Rust's amazing community has already built some substantial safe bindings around existing C libraries, including OpenSSL, libgit2, libdispatch, libcurl, sdl2, Unix APIs, and libsodium. This list is also growing quite rapidly on crates.io, so your favorite C library may already be bound or will be bound soon!

C talking to Rust

Despite guaranteeing memory safety, Rust does not have a garbage collector or runtime, and one of the benefits of this is that Rust code can be called from C with no setup at all. This means that the zero overhead FFI not only applies when Rust calls into C, but also when C calls into Rust!

Let's take the example above, but reverse the roles of each language. As before, all the code below is available on GitHub. First we'll start off with our Rust code:

#[no_mangle]
pub extern fn double_input(input: i32) -> i32 {
    input * 2
}

As with the Rust code before, there's not a whole lot here but there are some subtle aspects in play. First off, we've labeled our function definition with a #[no_mangle] attribute. This instructs the compiler to not mangle the symbol name for the function double_input. Rust employs name mangling similar to C++ to ensure that libraries do not clash with one another, and this attribute means that you don't have to guess a symbol name like double_input::h485dee7f568bebafeaa from C.

Next we've got our function definition, and the most interesting part about this is the keyword extern. This is a specialized form of specifying the ABI for a function which enables the function to be compatible with a C function call.

Finally, if you take a look at the Cargo.toml you'll see that this library is not compiled as a normal Rust library (rlib) but instead as a static archive which Rust calls a 'staticlib'. This enables all the relevant Rust code to be linked statically into the C program we're about to produce.

Now that we've got our Rust library squared away, let's write our C program which will call Rust.

#include <stdint.h>
#include <stdio.h>

extern int32_t double_input(int32_t input);

int main() {
    int input = 4;
    int output = double_input(input);
    printf("%d * 2 = %d\n", input, output);
    return 0;
}

Here we can see that C, like Rust, needs to declare the double_input function that Rust defined. Other than that though everything is ready to go! If you run make from the directory on GitHub you'll see these examples getting compiled and linked together and the final executable should run and print 4 * 2 = 8.

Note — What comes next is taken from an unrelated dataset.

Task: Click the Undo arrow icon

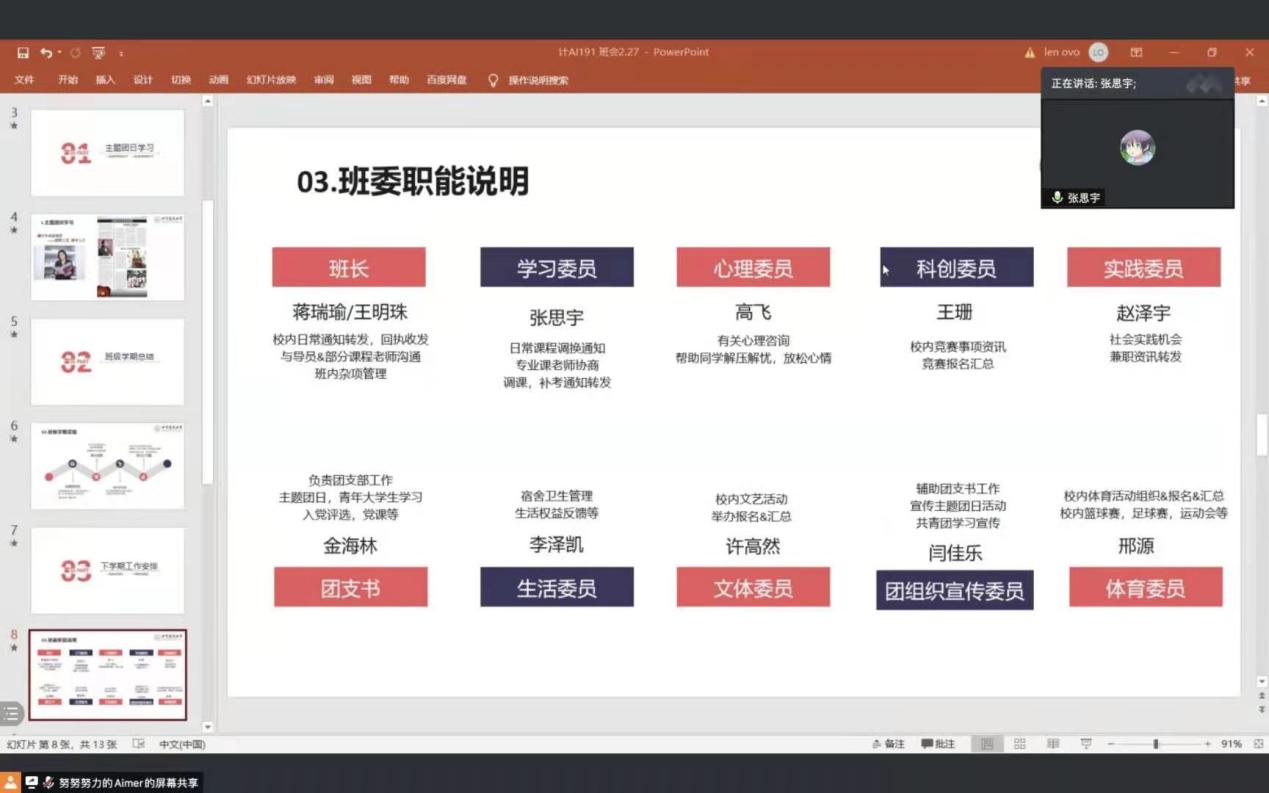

Rust's lack of a garbage collector and runtime enables this seamless transition from C to Rust. The external C code does not need to perform any setup on Rust's behalf, making the transition that much cheaper.

Beyond C

Up to now we've seen how FFI in Rust has zero overhead and how we can use Rust's concept of ownership to write safe bindings to C libraries. If you're not using C, however, you're still in luck! These features of Rust enable it to also be called from Python, Ruby, JavaScript, and many more languages.

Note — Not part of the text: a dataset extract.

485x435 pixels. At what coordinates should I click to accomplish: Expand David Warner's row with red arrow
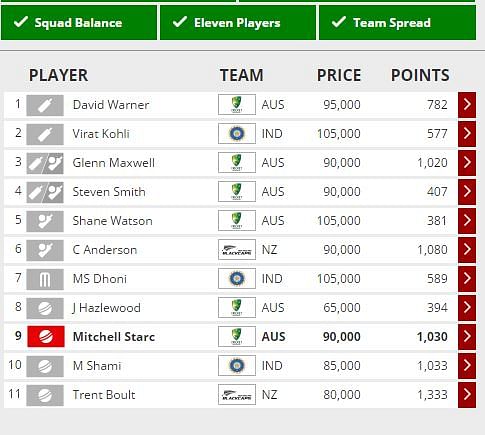(467, 105)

When writing code in these languages, you sometimes want to speed up some component that's performance critical, but in the past this often required dropping all the way to C, and thereby giving up the memory safety, high-level abstractions, and ergonomics of these languages.

The fact that Rust can talk to easily with C, however, means that it is also viable for this sort of usage. One of Rust's first production users, Skylight, was able to improve the performance and memory usage of their data collection agent almost instantly by just using Rust, and the Rust code is all published as a Ruby gem.

Moving from a language like Python and Ruby down to C to optimize performance is often quite difficult as it's tough to ensure that the program won't crash in a difficult-to-debug way. Rust, however, not only brings zero cost FFI, but also makes it possible to retain the same safety guarantees as the original source language. In the long run, this should make it much easier for programmers in these languages to drop down and do some systems programming to squeeze out critical performance when they need it.

FFI is just one of many tools in the toolbox of Rust, but it's a key component to Rust's adoption as it allows Rust to seamlessly integrate with existing code bases today. I'm personally quite excited to see the benefits of Rust reach as many projects as possible!